REQUIRED WORK => Return every line of the material from the one containing "You are a GUI" down to the one containing "[1104, 557]", both included, exactly as they stand.

PROVIDED INFORMATION =>
———

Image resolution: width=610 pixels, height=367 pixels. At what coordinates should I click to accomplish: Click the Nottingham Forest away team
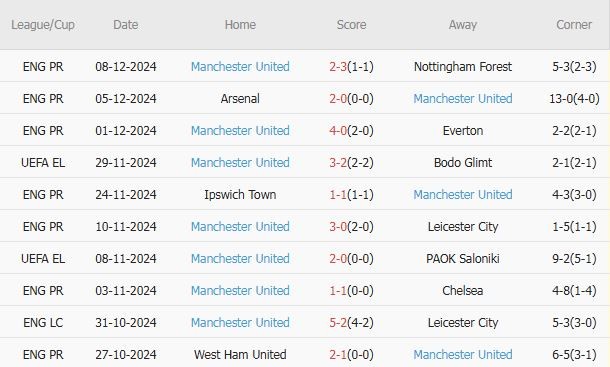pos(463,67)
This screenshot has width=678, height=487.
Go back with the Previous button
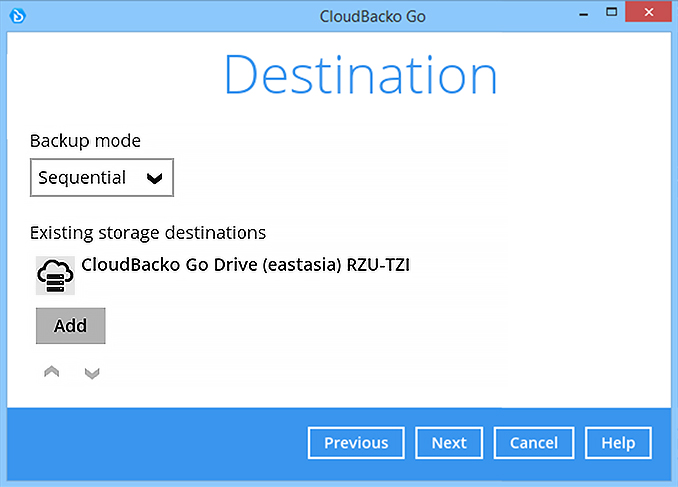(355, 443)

———

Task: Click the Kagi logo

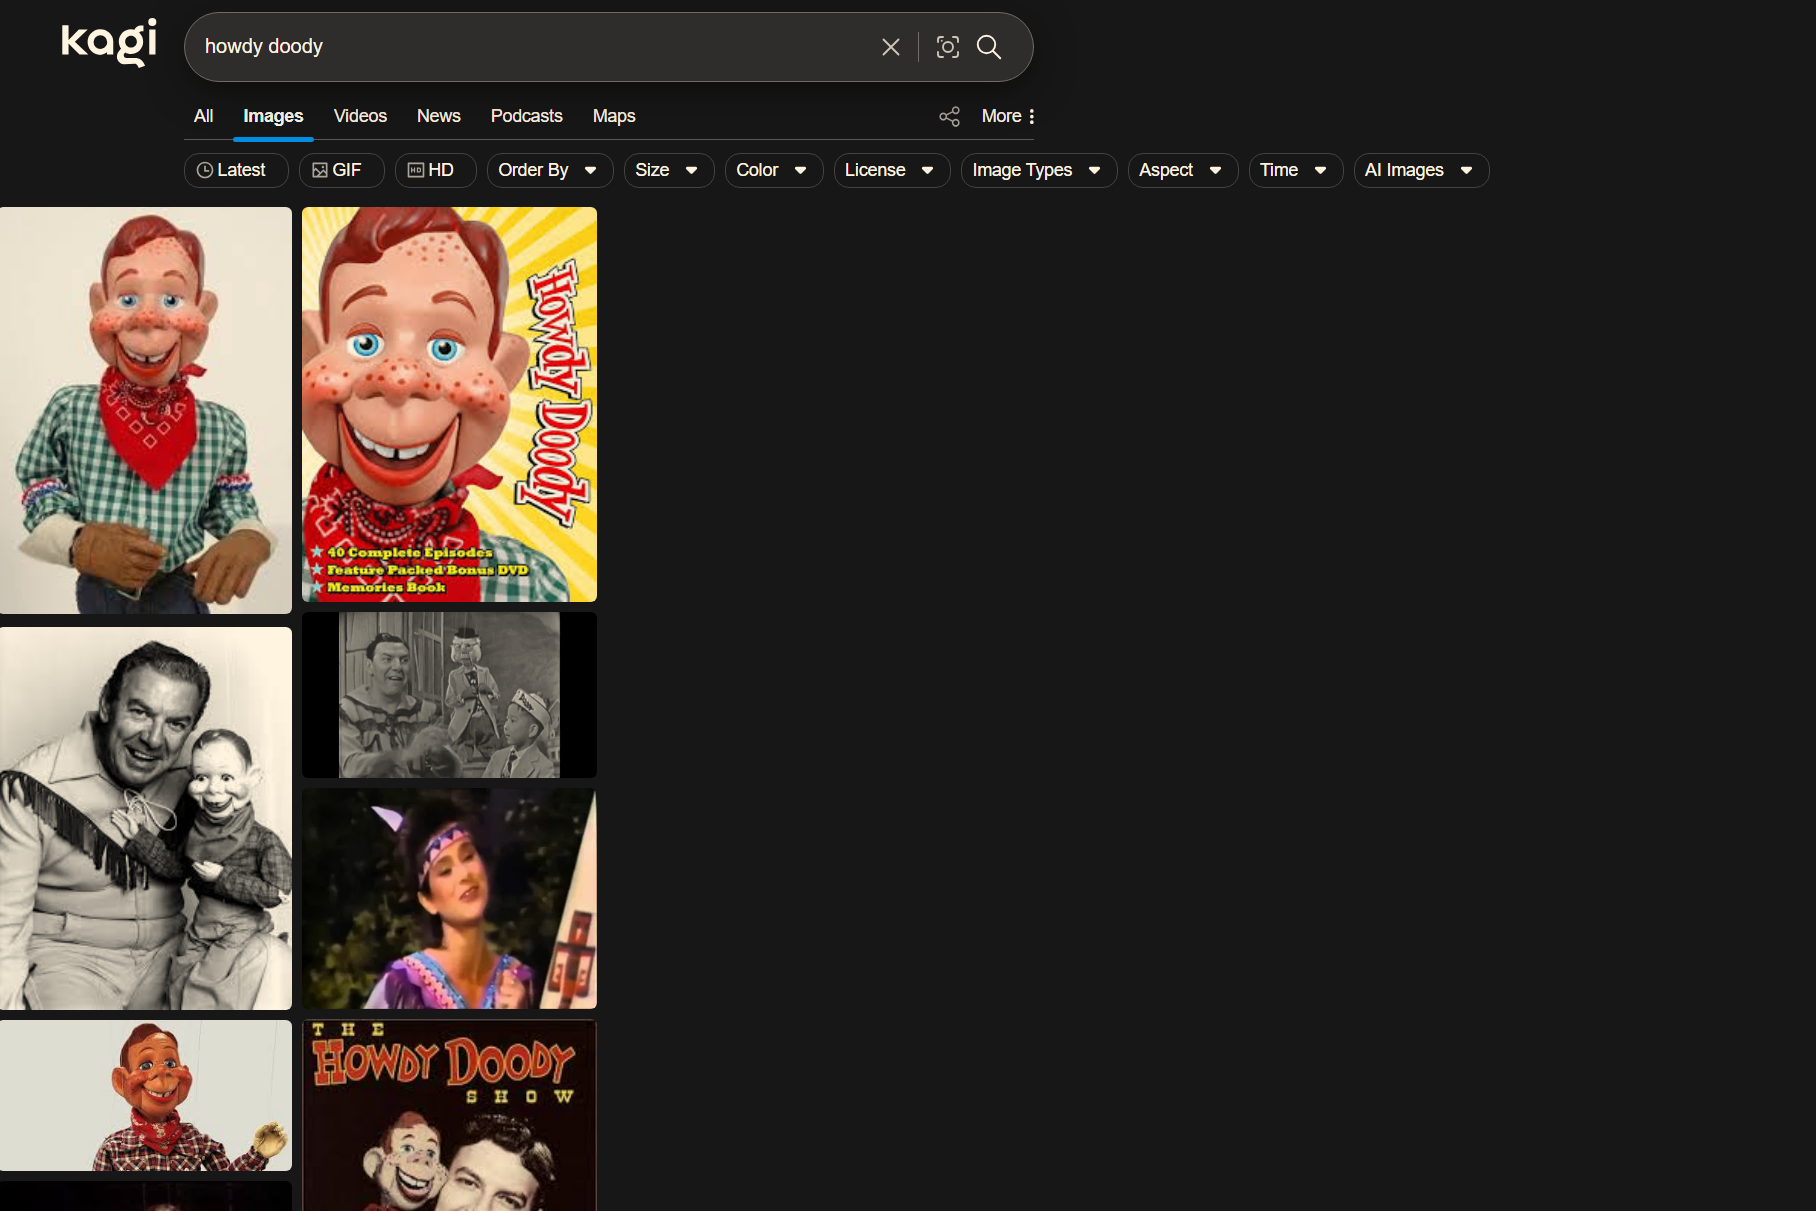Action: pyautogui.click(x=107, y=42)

———

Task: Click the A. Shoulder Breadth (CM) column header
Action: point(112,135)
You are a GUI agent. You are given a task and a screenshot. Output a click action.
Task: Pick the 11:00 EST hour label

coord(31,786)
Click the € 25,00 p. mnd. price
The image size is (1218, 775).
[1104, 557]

———

SOLUTION BELOW =>
You are a GUI agent. You are given a task and a screenshot. Output a click action.
Task: Pick the 11:00 EST hour label

coord(31,786)
Click the € 25,00 p. mnd. price
The image size is (1218, 775).
[1104, 557]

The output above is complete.